Stated problem: Copy the lines below, changing "Viewport" to "Window size" wherever it occurs and leaving everything else unchanged.

Record extracts:
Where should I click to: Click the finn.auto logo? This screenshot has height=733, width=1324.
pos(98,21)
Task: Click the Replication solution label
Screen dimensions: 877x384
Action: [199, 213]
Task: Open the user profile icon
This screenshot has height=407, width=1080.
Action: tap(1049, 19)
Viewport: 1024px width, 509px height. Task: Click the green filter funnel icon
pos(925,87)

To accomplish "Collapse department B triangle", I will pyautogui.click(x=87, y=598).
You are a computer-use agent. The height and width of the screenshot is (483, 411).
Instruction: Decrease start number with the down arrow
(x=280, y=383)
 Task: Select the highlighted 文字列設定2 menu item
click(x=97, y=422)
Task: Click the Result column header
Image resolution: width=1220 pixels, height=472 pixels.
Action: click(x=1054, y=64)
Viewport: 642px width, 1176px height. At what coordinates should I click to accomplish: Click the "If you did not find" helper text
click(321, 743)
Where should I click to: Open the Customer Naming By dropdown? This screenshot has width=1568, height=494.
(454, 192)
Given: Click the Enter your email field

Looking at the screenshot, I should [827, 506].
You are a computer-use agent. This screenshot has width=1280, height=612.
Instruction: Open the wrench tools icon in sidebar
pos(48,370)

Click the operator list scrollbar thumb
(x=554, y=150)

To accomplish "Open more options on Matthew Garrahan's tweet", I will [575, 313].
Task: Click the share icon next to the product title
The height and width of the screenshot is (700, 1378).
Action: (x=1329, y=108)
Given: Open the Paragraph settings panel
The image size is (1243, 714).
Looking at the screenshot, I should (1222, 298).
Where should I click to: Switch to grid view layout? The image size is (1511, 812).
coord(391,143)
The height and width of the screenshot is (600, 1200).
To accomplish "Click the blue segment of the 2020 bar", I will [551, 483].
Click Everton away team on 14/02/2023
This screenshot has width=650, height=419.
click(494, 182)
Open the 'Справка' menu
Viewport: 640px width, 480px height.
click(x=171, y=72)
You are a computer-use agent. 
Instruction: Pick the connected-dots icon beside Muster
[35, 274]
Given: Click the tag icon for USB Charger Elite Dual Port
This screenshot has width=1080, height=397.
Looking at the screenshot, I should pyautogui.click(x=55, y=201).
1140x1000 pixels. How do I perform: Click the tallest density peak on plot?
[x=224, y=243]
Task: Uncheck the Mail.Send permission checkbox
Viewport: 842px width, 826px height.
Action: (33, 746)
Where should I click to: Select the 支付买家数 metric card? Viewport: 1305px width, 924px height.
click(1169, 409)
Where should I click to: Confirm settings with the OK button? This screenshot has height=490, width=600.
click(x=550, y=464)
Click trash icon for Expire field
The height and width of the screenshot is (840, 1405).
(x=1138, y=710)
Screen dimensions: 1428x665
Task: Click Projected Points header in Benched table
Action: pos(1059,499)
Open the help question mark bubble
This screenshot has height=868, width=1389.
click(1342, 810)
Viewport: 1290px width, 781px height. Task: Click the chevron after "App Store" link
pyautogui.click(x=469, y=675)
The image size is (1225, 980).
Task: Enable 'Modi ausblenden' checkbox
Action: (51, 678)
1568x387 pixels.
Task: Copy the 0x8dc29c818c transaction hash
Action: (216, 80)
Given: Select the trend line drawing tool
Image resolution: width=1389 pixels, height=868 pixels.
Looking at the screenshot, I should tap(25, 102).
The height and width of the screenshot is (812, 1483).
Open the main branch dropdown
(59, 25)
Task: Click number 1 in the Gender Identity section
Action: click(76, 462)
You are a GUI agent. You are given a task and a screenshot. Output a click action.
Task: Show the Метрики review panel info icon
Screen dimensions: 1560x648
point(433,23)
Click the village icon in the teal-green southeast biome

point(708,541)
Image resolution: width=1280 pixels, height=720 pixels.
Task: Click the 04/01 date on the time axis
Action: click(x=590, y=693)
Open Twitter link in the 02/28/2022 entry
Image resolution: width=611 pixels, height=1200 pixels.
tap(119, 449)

Result for this exercise:
Where should I click to: Click the finn.auto logo? This screenshot has height=733, width=1324.
pos(98,21)
Task: Click the Replication solution label
Screen dimensions: 877x384
Action: [199, 213]
Task: Open the user profile icon
This screenshot has height=407, width=1080.
Action: tap(1049, 19)
Window size: 1024px width, 509px height. Task: Click the green filter funnel icon
pos(925,87)

To accomplish "Collapse department B triangle", I will pyautogui.click(x=87, y=598).
You are a computer-use agent. The height and width of the screenshot is (483, 411).
Instruction: Decrease start number with the down arrow
(x=280, y=383)
 Task: Select the highlighted 文字列設定2 menu item
click(x=97, y=422)
Task: Click the Result column header
Image resolution: width=1220 pixels, height=472 pixels.
Action: click(x=1054, y=64)
Window size: 642px width, 1176px height. At what coordinates should I click to accomplish: Click the "If you did not find" helper text
click(321, 743)
Where should I click to: Open the Customer Naming By dropdown? This screenshot has width=1568, height=494.
(454, 192)
Given: Click the Enter your email field

Looking at the screenshot, I should [827, 506].
You are a computer-use agent. This screenshot has width=1280, height=612.
Instruction: Open the wrench tools icon in sidebar
pos(48,370)

Click the operator list scrollbar thumb
(x=554, y=150)

To accomplish "Open more options on Matthew Garrahan's tweet", I will [575, 313].
Task: Click the share icon next to the product title
The height and width of the screenshot is (700, 1378).
Action: (x=1329, y=108)
Given: Open the Paragraph settings panel
The image size is (1243, 714).
Looking at the screenshot, I should (1222, 298).
Where should I click to: Switch to grid view layout? The image size is (1511, 812).
coord(391,143)
The height and width of the screenshot is (600, 1200).
To accomplish "Click the blue segment of the 2020 bar", I will [551, 483].
Click Everton away team on 14/02/2023
This screenshot has width=650, height=419.
click(494, 182)
Open the 'Справка' menu
Window size: 640px width, 480px height.
click(x=171, y=72)
You are a computer-use agent. 
Instruction: Pick the connected-dots icon beside Muster
[35, 274]
Given: Click the tag icon for USB Charger Elite Dual Port
This screenshot has width=1080, height=397.
Looking at the screenshot, I should pyautogui.click(x=55, y=201).
1140x1000 pixels. How do I perform: Click the tallest density peak on plot?
[x=224, y=243]
Task: Uncheck the Mail.Send permission checkbox
Window size: 842px width, 826px height.
Action: (33, 746)
Where should I click to: Select the 支付买家数 metric card? Window size: 1305px width, 924px height.
click(1169, 409)
Where should I click to: Confirm settings with the OK button? This screenshot has height=490, width=600.
click(x=550, y=464)
Click trash icon for Expire field
The height and width of the screenshot is (840, 1405).
(x=1138, y=710)
Screen dimensions: 1428x665
Task: Click Projected Points header in Benched table
Action: pos(1059,499)
Open the help question mark bubble
This screenshot has height=868, width=1389.
click(1342, 810)
Window size: 1290px width, 781px height. Task: Click the chevron after "App Store" link
pyautogui.click(x=469, y=675)
The image size is (1225, 980).
Task: Enable 'Modi ausblenden' checkbox
Action: (51, 678)
1568x387 pixels.
Task: Copy the 0x8dc29c818c transaction hash
Action: (216, 80)
Given: Select the trend line drawing tool
Image resolution: width=1389 pixels, height=868 pixels.
Looking at the screenshot, I should tap(25, 102).
The height and width of the screenshot is (812, 1483).
Open the main branch dropdown
(59, 25)
Task: Click number 1 in the Gender Identity section
Action: click(76, 462)
You are a GUI agent. You are given a task and a screenshot. Output a click action.
Task: Show the Метрики review panel info icon
Screen dimensions: 1560x648
point(433,23)
Click the village icon in the teal-green southeast biome

point(708,541)
Image resolution: width=1280 pixels, height=720 pixels.
Task: Click the 04/01 date on the time axis
Action: click(x=590, y=693)
Open Twitter link in the 02/28/2022 entry
Image resolution: width=611 pixels, height=1200 pixels.
tap(119, 449)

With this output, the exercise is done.